===== Data shown =====
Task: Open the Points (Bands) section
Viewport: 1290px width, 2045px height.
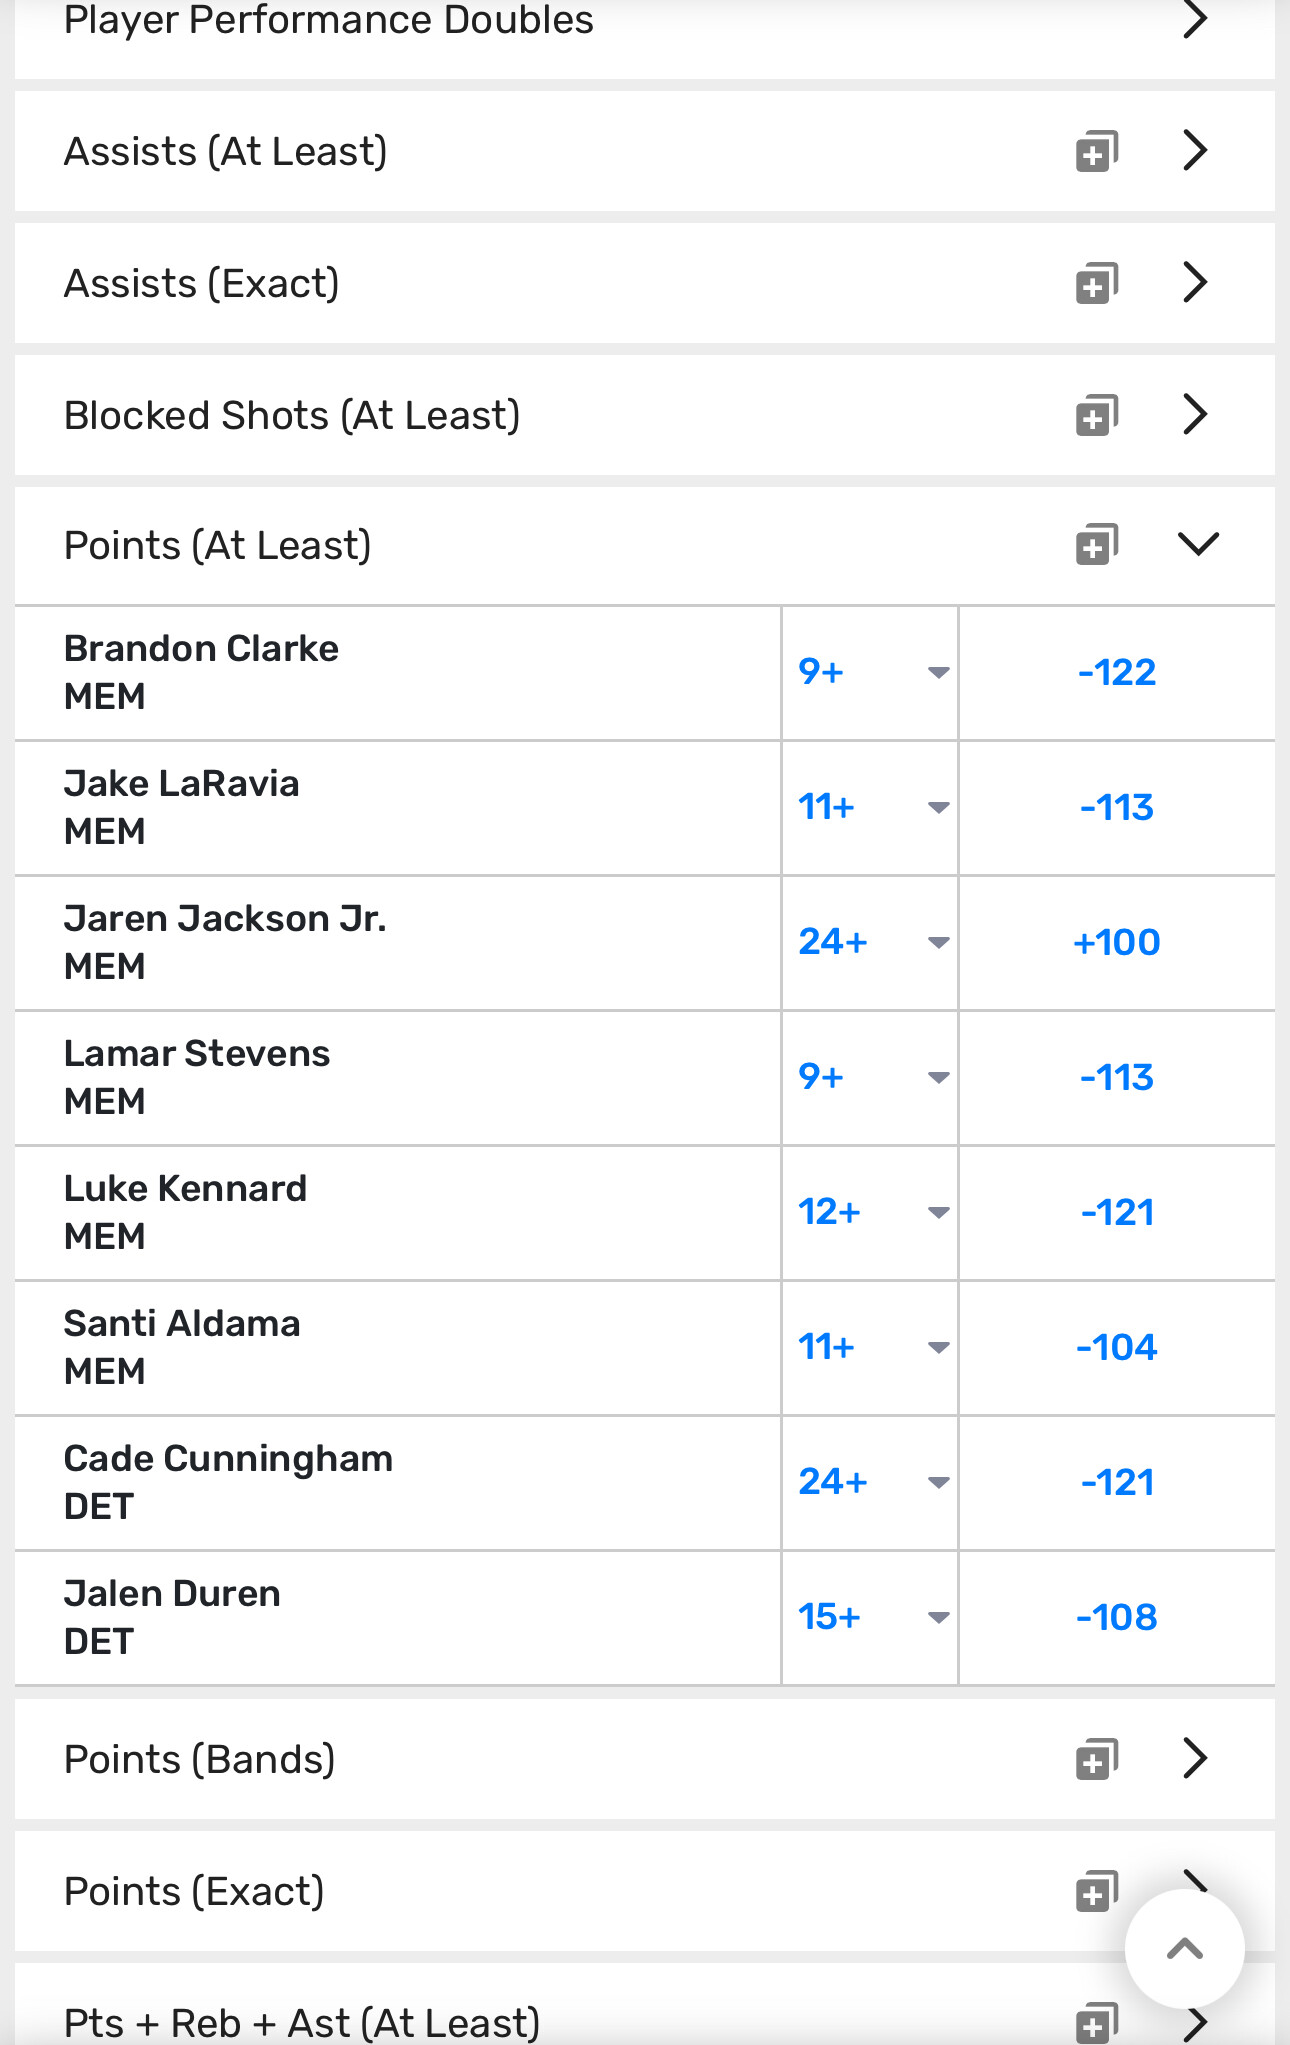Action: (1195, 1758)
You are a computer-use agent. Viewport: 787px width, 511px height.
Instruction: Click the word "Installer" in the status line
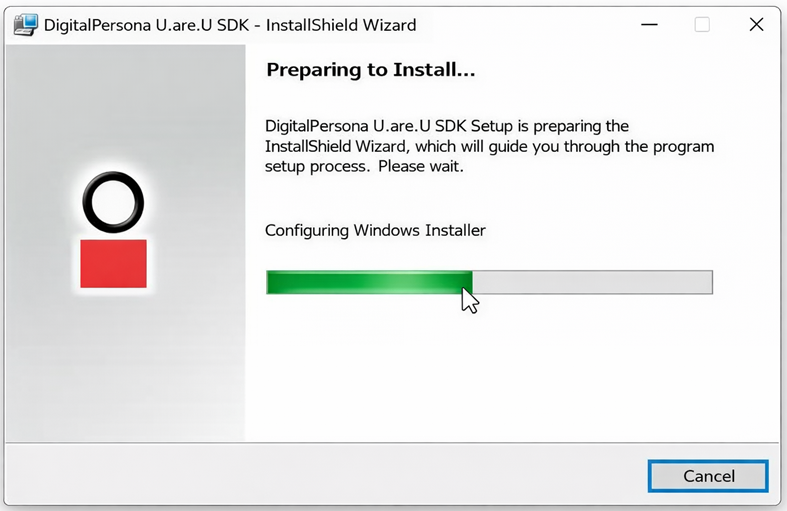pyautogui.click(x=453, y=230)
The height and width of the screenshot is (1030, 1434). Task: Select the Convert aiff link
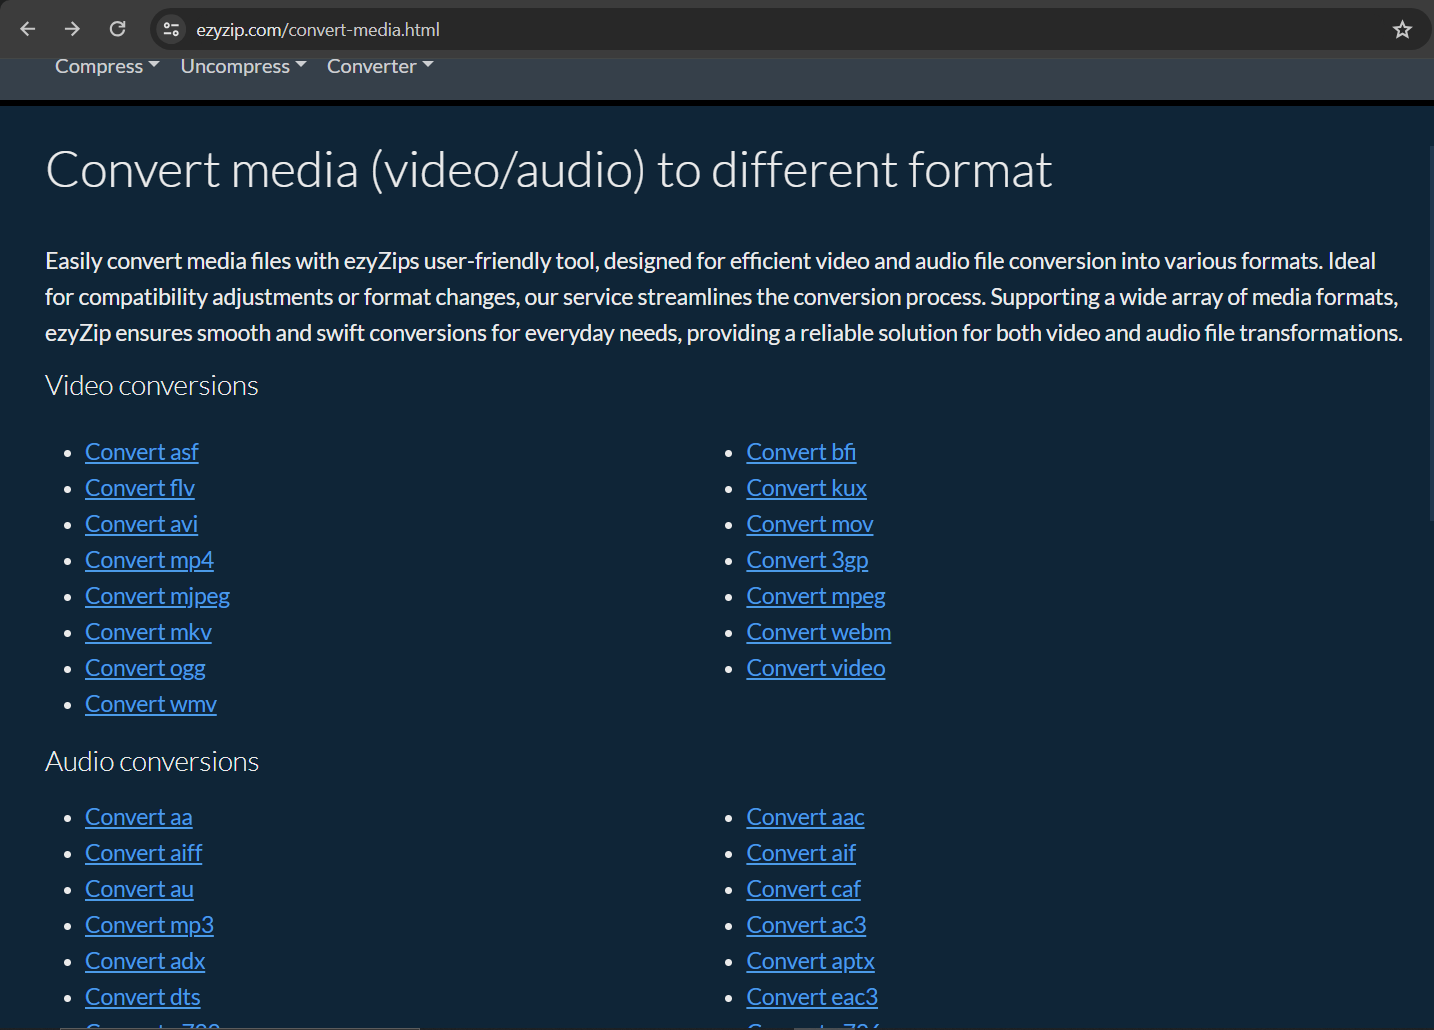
=====
* [Given instruction]
Please retype every line of the items above word for word, leaving the pictures out of your answer.

* [In response]
Task: Open the Points (Bands) section
Viewport: 1290px width, 2045px height.
Action: (1195, 1758)
You are a computer-use agent. Viewport: 787px width, 511px height.
Instruction: Click the word "Installer" in the status line
pyautogui.click(x=453, y=230)
The height and width of the screenshot is (1030, 1434). Task: Select the Convert aiff link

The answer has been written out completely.